3. In the management and development of human capital, companies must recognize which talents are assets and which are not – and focus and amass these talents where needed either by hiring or by teaching.
  • Not all skills are equal. There are three kinds of talents and skills: commodity (not specific to any company), leveraged (while not specific, it is more valuable to a company than to another), and proprietary (company-specific talents on which the business is built on).
4. Structural capital is the intangible asset companies own outright and can easily manage and control, but is what customer cares least about.
  • Structural capital is composed of assets for the sharing, transporting and leveraging of knowledge, turning individual know-how into group property.  The management of intellectual capital requires structuring and packaging of competencies through technology, knowledge databases, process descriptions, manuals, networks, etc. – which form part of the company’s structural assets.
  • Knowledge to stock: corporate yellow pages, lessons learned, and competitors’ intelligence.
5. Two purposes of structural capital: (1) amass stockpiles of knowledge that support the work customers value, (2) speed intra-company information flow.

6. Information and knowledge can and should substitute for expensive physical and financial assets.  However, passion for the value of intellectual capital must not come at the expense of the basic principles of management.

7. Knowledge work is custom work.  Create special relationships.  Avoid mass-produced solutions and possible information overload.

8. When information is power, power flows downstream toward the customer.  The customer today can call the tune because he knows the score.  The challenge is to enable your company into knowing what happens at the customers’ end – reanalyzing the value chain of the industry you are in.

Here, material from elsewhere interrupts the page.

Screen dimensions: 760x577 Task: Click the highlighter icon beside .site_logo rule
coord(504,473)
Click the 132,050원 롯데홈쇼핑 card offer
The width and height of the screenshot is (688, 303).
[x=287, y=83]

  • Managing customer capital includes considering electronic data interchange, buyer-supplier partnerships, business-to-business interface, and other supply-chain management techniques.
  • How to invest in customer capital:
    • Innovate with customers
    • Empower your customers
    • Focus on your customers as individuals
    • Share the winnings with your customers
    • Learn your customer’s business and teach her yours
    • Become indispensable
9. Focus on the flow of information, not on the flow of materials. It used to be that information supported the real business, now it is the real business.

10. Human, structural and customer capital work together.

  • Intellectual capital is created from the interplay among human capital, structural capital and customer capital.
  • Human capital and structural capital reinforce each other when a company has a shared sense of purpose combined with an entrepreneurial spirit.  The two destroys each other when most of what goes on is not valued by customers, or when company center attempts to control behavior rather than strategy.
  • Human capital and customer capital grow when individuals feel responsible for their part in the enterprise, interact directly with customers, and know what knowledge and skills customers expect and value.
  • Customer capital and structural capital grow when there is mutual learning amongst company and customers and when they strive to make their interactions informal.